WHAT IS REQUIRED
Repeat exactly the line with "This screenshot has width=1280, height=800." and each line after it to the end of the data below; pictures stay out.

Source records
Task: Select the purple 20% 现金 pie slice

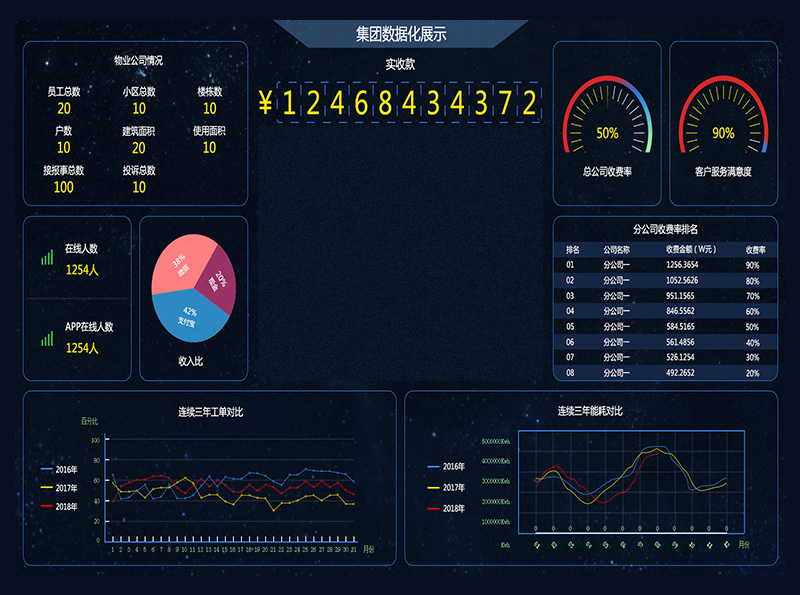Action: [219, 281]
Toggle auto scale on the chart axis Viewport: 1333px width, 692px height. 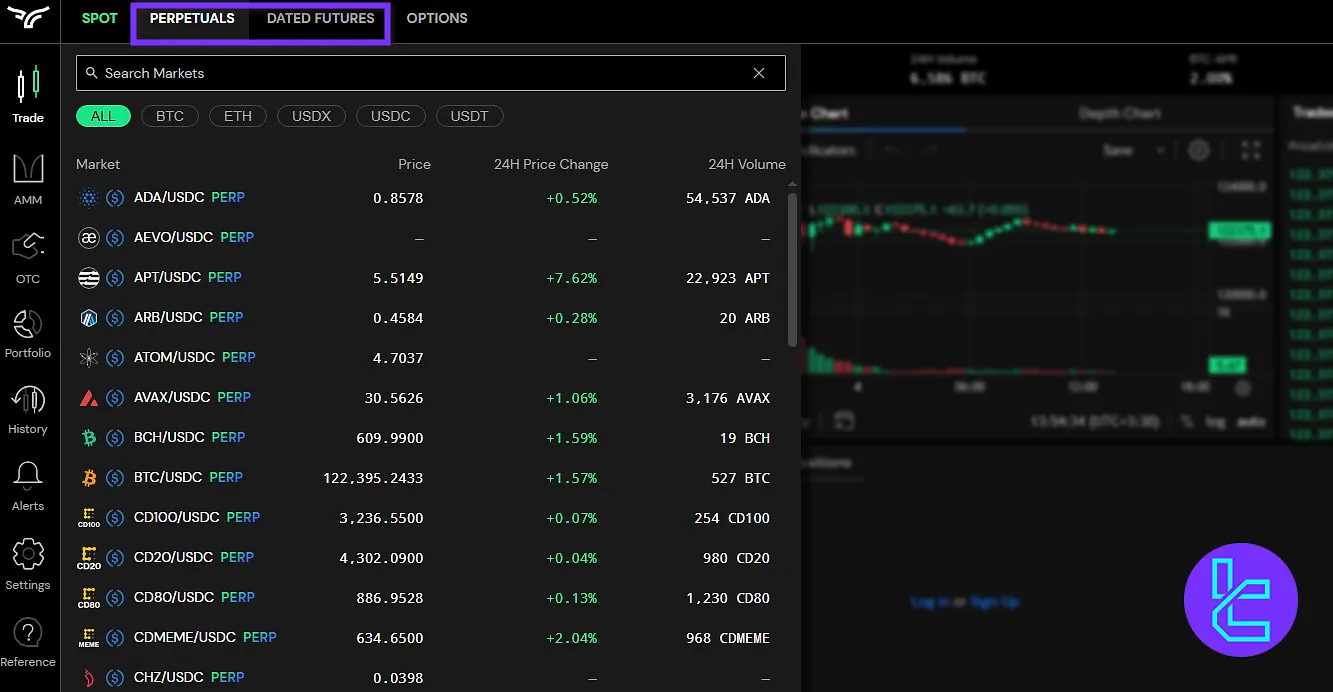coord(1250,422)
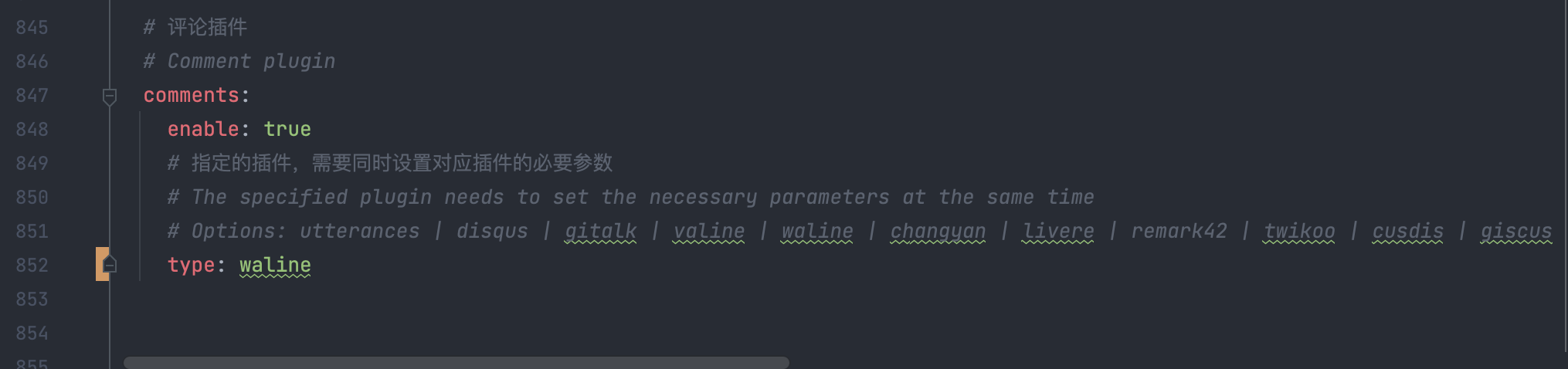This screenshot has width=1568, height=369.
Task: Click the orange change marker in gutter
Action: [100, 264]
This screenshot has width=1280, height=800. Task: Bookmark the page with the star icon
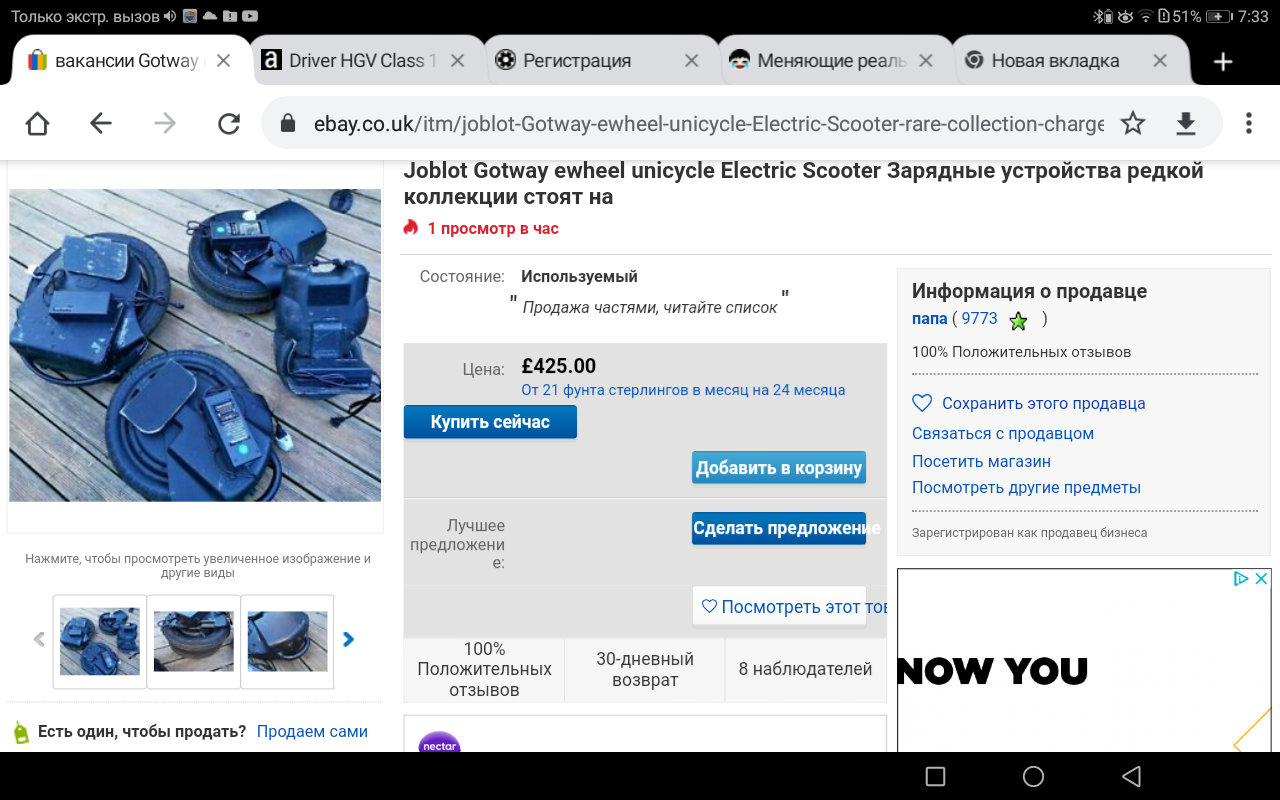[x=1132, y=123]
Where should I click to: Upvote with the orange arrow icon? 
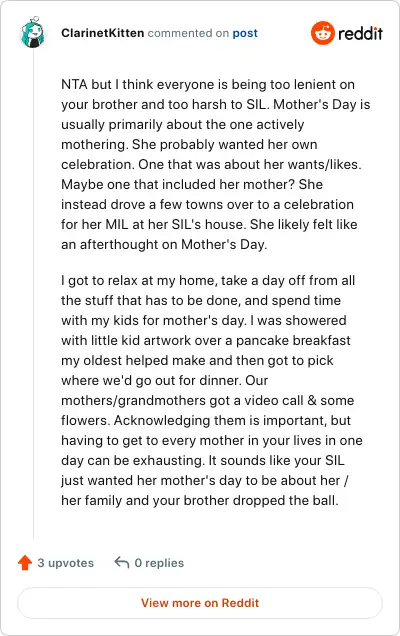(x=25, y=563)
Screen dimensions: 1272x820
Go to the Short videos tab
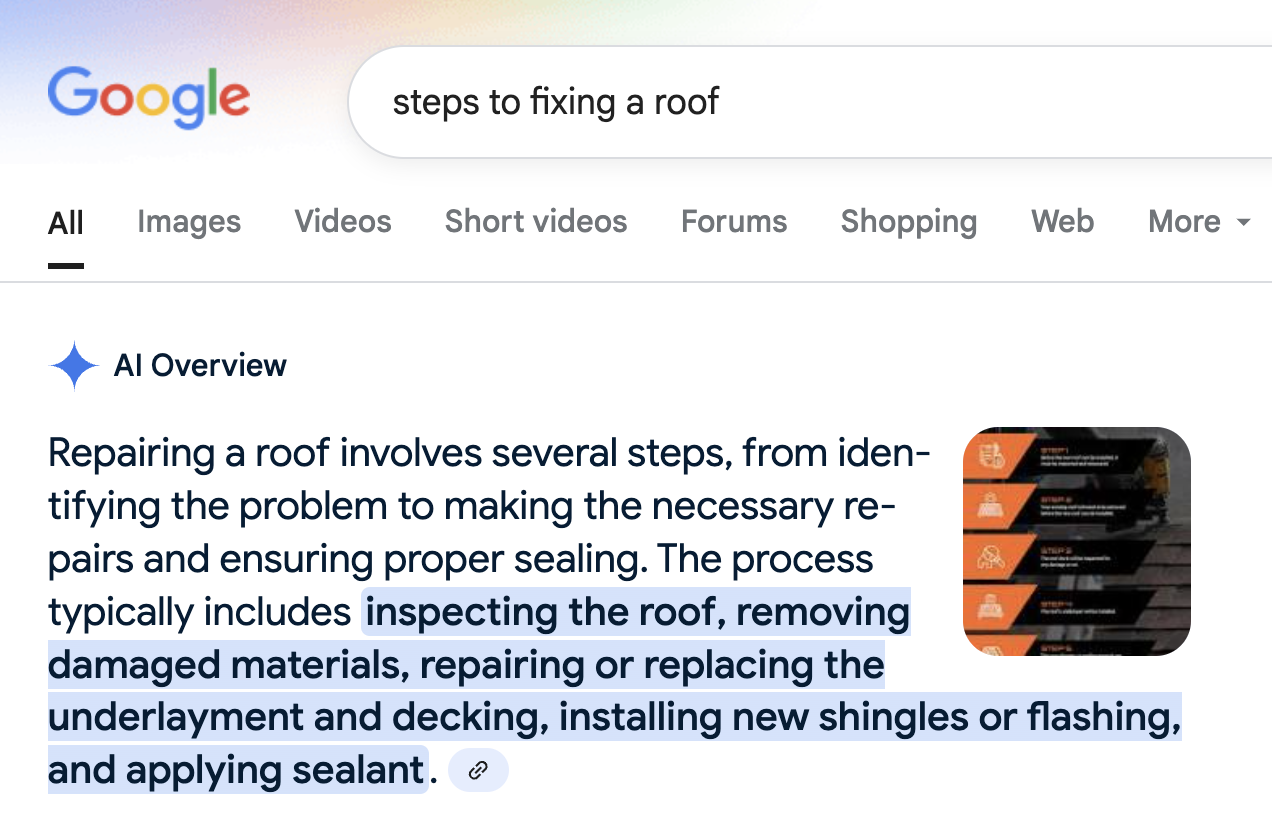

RESULT OF THE TASK
This screenshot has width=1280, height=800. Task: Bookmark the page with the star icon
[x=1132, y=123]
Where should I click to: Upvote with the orange arrow icon? 
(x=25, y=563)
Screen dimensions: 1272x820
Go to the Short videos tab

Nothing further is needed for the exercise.